# ABT test w/wo simmered bacon



## daveomak (Mar 4, 2011)

Awhile back I asked about boiling bacon for ABTs.

Well here is the test.








Simmered at 165ish covered for about an hour. Placed between paper towels to dry and remove more fat.







Pepper boats stuffed with raw andouille left over from casing stuffing. Sweet onion and jack layered.

Simmered and raw bacon added to finish.







Wrapping the "boat" ABTs w/bacon was a PITA. Decided to lay it on. The wrinkled and the wrapped bacon is the simmered bacon.







I remembered the camera before we ate them all. The dark brown, crisp bacon is the stuff that was simmered.

The ABTs were all good.

The simmered bacon was wwwaaaayyyy crisper and the crisp texture improved the experience.

Should have precooked the andouille sausage to reduce the fat in the boat and used less of it.

More jack cheese and more onion. When the flavor of the pepper, jack, onion and bacon were all present in the ABT is was a real flavor treat. Undescribable.

I need to be more consistent in the addition of ingredients to obtain that balance of sweet, salty, crispy, cheesy.

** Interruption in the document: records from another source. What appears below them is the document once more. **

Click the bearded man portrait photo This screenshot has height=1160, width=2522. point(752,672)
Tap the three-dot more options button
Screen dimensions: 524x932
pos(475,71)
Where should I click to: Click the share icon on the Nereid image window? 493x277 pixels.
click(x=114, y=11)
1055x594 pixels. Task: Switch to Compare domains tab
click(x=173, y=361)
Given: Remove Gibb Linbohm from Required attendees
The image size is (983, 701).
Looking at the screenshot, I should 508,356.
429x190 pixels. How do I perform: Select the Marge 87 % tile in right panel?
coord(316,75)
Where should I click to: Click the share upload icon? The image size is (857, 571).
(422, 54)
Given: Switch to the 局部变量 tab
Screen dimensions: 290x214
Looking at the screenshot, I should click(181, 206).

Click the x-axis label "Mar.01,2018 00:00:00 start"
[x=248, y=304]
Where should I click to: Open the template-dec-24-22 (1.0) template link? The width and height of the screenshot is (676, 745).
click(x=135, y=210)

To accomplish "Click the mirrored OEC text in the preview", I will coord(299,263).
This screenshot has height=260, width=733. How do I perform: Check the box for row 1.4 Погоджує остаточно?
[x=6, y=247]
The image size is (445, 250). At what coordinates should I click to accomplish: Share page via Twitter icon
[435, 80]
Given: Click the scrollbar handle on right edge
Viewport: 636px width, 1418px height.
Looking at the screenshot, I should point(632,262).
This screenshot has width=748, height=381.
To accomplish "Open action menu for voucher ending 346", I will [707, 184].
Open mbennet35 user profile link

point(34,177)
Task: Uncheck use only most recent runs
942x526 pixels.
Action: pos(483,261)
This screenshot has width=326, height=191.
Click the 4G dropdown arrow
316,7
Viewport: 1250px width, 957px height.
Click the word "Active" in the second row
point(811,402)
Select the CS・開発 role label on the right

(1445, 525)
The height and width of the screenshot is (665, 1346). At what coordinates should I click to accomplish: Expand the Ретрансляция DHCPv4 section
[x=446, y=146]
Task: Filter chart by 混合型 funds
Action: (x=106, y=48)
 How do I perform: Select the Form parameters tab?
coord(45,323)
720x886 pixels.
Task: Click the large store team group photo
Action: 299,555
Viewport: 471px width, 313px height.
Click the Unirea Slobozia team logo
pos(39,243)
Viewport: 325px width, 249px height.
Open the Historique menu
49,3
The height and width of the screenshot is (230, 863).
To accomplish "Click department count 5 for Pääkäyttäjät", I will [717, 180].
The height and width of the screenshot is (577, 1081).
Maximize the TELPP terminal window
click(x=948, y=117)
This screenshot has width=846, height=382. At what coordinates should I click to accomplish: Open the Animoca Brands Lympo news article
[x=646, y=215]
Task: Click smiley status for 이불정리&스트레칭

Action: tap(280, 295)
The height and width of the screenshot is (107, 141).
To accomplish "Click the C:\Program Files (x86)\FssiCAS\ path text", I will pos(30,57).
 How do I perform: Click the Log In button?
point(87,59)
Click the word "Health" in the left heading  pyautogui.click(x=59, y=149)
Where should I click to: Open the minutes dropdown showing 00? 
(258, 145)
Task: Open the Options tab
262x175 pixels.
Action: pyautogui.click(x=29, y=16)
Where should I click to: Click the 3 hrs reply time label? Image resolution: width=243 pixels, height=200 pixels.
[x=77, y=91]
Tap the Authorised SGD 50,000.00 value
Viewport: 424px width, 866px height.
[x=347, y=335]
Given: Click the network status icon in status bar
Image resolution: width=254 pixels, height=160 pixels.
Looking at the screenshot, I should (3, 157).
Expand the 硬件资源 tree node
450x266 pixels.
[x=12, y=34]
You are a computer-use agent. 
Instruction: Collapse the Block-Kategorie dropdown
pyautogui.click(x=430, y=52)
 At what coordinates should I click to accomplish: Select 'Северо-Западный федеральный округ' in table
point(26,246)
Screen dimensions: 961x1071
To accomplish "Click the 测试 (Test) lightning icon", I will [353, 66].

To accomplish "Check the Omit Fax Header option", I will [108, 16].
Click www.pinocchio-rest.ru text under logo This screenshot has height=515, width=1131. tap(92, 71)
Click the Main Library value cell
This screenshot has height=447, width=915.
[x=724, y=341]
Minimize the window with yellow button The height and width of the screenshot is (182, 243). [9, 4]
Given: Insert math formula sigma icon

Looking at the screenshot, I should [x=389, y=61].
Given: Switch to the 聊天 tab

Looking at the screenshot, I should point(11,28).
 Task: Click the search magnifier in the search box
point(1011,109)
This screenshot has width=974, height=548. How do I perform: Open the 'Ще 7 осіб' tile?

The pepper boats need to be salted before stuffed and a hole poked in them to allow fat to escape.

The bacon needs salt after simmering.

The simmered bacon test was a good one. It is how I will prepare the bacon for ABTs from now on.

I am very happy with the results. 

Thanks to all who responded to my previous thread.

The next test will include different cheeses.


----------



## rbranstner (Mar 4, 2011)

Hmm interesting. The only issue I would run into is when we make them for family gatherings we are making 100+ at a time so that would be a lot of bacon to try and simmer.


----------



## Bearcarver (Mar 4, 2011)

Sounds like a PITA, but they all look great!

I'll take 5 of each!

Bear


----------



## SmokinAl (Mar 4, 2011)

Were you using thick sliced bacon? The reason I ask is that I use the thinnest bacon I can find & it comes out crispy every time without precooking.


----------



## realtorterry (Mar 4, 2011)

Im with Al on the thin bacon. I also move them close to the firebox side for the last few minutes to crisp up!


----------



## chef willie (Mar 4, 2011)

Ditto with Al & Terry on the thin bacon. I cut mine in half and wrap around the ABT, stretching it as needed...holds everything together nicely and gets crisp. I also do mine on a rack so most of the fat drips away and the ABT's don't sit in it. If you like 'em, that's all that counts


----------



## alelover (Mar 4, 2011)

They are easier to wrap with thin bacon. They both look good though.


----------



## stircrazy (Mar 5, 2011)

I would be concerned that the boiling of the bacon would also make it a lot more bland.. boiling bacon just sounds wrong 
	

	
	
		
		



		
		
	


	





Steve


----------



## rbranstner (Mar 5, 2011)

Chef Willie said:


> Ditto with Al & Terry on the thin bacon. I cut mine in half and wrap around the ABT, stretching it as needed...holds everything together nicely and gets crisp. I also do mine on a rack so most of the fat drips away and the ABT's don't sit in it. If you like 'em, that's all that counts




I'm the same way. Get the most thin bacon you can find and cut them in half and wrap them around the pepper and put them right on the grate. They always come out nice and crispy. If you need to kick up the heat for the last little bit to make them a little more crispy.


----------